Originally Posted by
DochaDocha
I don't think it's so much compassion that she gains from him so much as learning to understand and relate to people. If you consider that Superman's about 27-28 years old, and he spent the entire time living among humans, whereas she's spent about 5-6 years living as a public superhero among humans, you could make a logical argument that she's not going to understand their day-to-day humdrum the way he would, just as she's lived in a warrior culture so she's going to understand warfare more than he would.
What does he have to gain from her? Back in the Post-Crisis era, I think it was clear that she was more decisive than he was, which was a major issue that built up to all those Crises in the middle of the decade. If that type of characterization were to carry over now, and to some extent I feel it does, we would see that WW would be more likely to decide expediently what's right and wrong, act on it, and deal with the consequences, whereas the back end of Post-Crisis Superman was often caught in paralysis by analysis, not knowing what the right thing to do was, and being afraid of bad outcomes. That's why we got stories like "Grounded," or that infamous Batman line about the last time he inspired anyone was when he died. I think this is where Tomasi was trying to go, but it had very mixed results.

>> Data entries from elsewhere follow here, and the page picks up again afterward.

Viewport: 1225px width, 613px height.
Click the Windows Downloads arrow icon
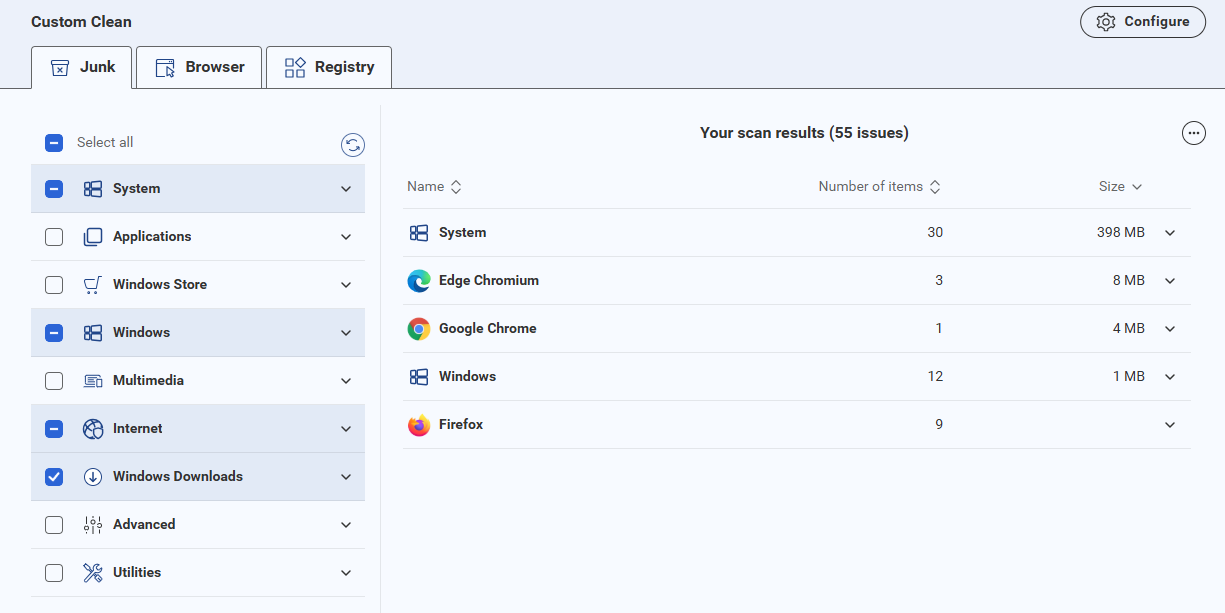click(93, 477)
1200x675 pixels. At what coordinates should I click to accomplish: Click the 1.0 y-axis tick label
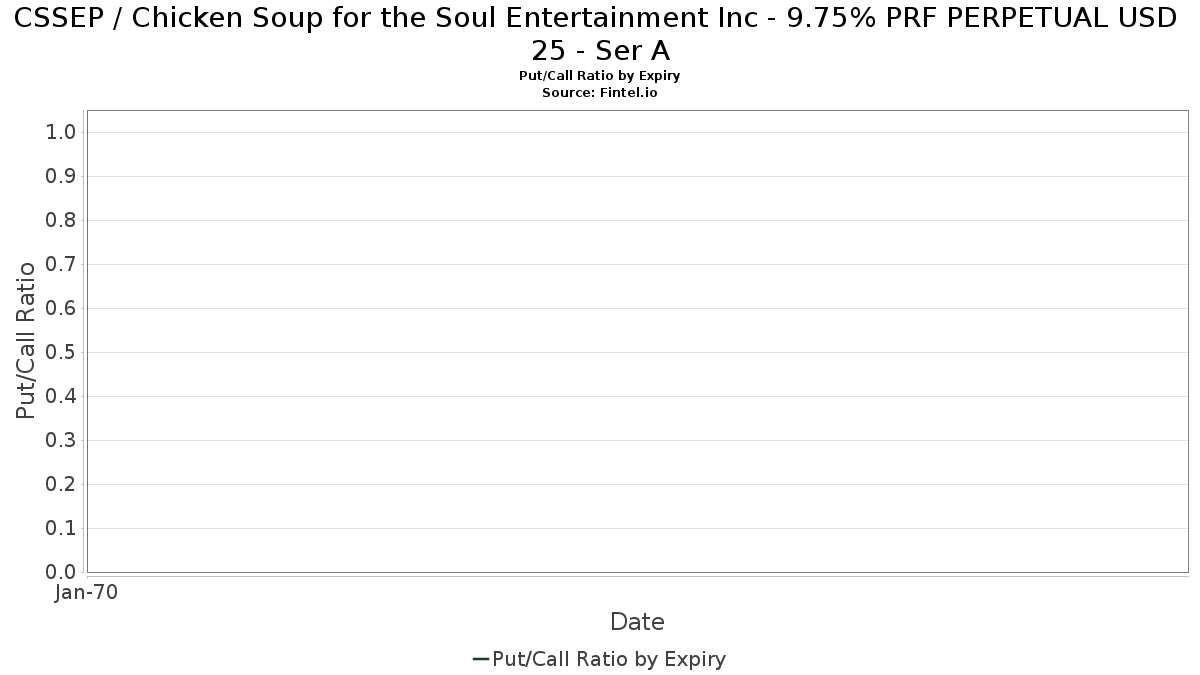point(61,133)
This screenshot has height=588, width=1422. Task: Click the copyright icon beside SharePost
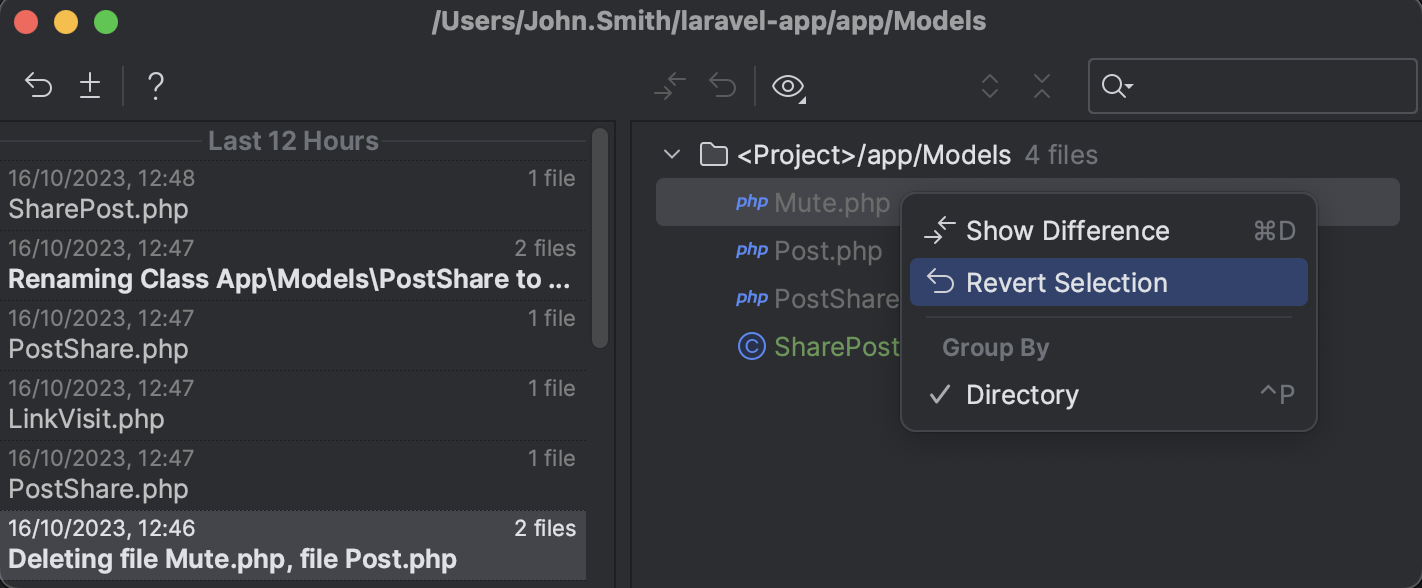click(x=751, y=346)
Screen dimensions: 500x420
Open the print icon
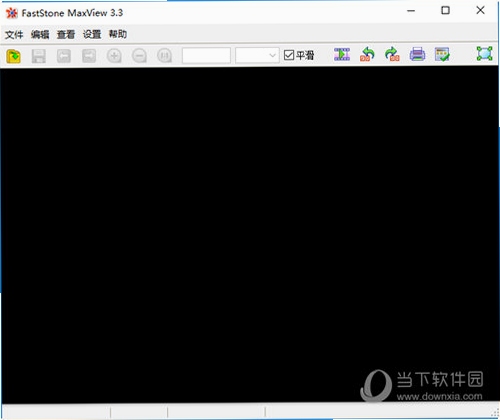(417, 54)
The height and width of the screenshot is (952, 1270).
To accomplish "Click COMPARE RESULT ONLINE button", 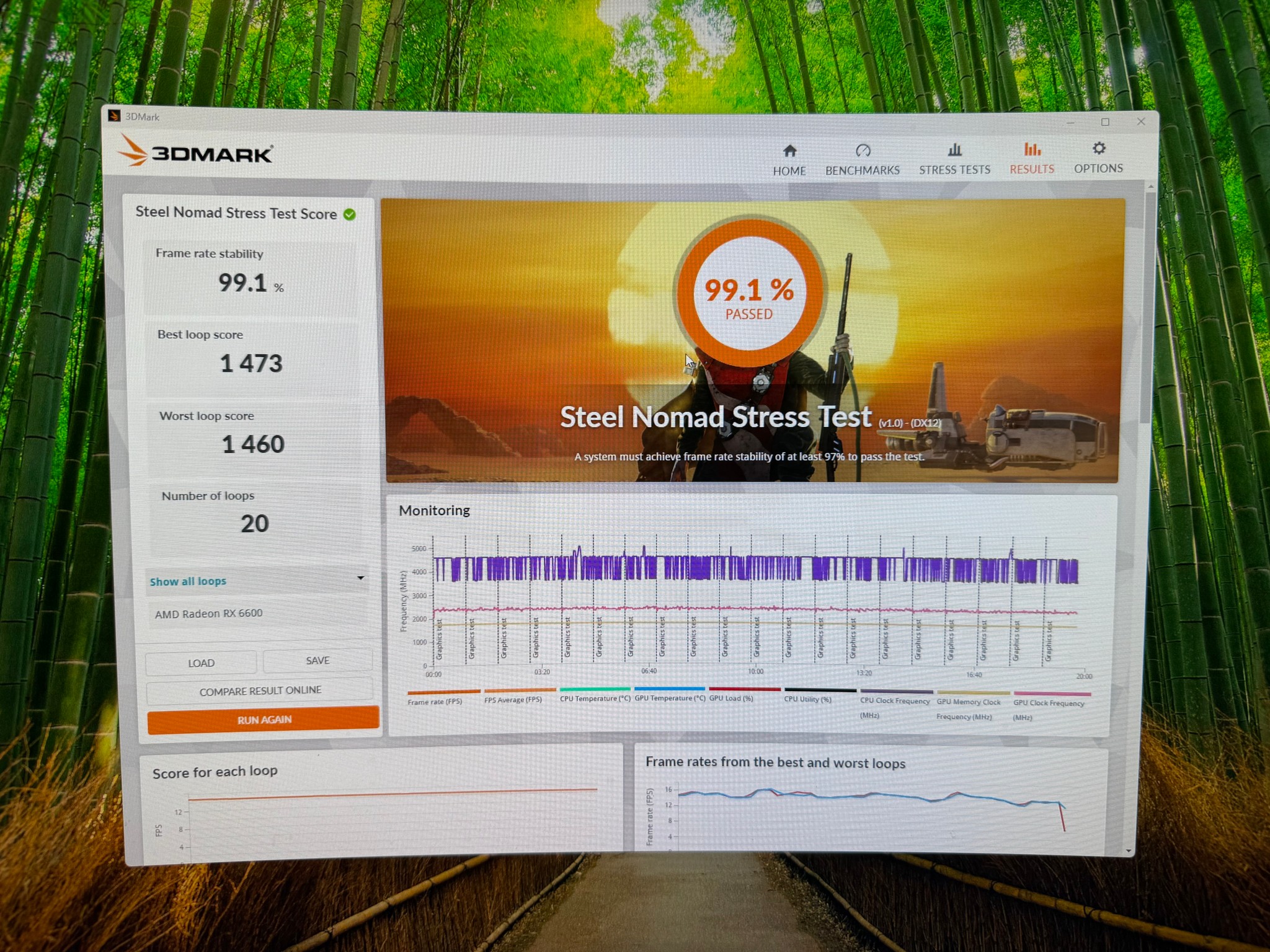I will click(260, 690).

If you followed the Morrison model, though, that's not something Superman would gain, because Morrison's Supes is always a step ahead. He's prepared to be quick to recognize and analyze a situation, so he doesn't need Batman or Wonder Woman or whomever to tell him to act. So what should he get? I think it should be something similar to what she gets from him: merely another person's point of view of the world, and not to mention companionship.
Honestly, though, asking the question of what do the characters gain, other than companionship, would be the wrong way to write them. Granted, no two people are exactly the same, and you and your friends/partners/relatives/whoever will be better at some things than the other, and the other will be better in other things than you, and given enough time together your good and bad habits will probably diffuse into one another. However, that's likely not the primary goal in forming bonds with other people. I think when you look back in Superman's past, a lot of people liked to ask what does he see in Lois, or what does he gain, and the only answer that really mattered was does being with her make him happy. I never had a need for their relationship to be justified any further than that. Perhaps people think that kind of writing is kind of bland, but I'll take its realism over melodrama.
Anyway, that's probably why I like buddy films and hate rom-coms.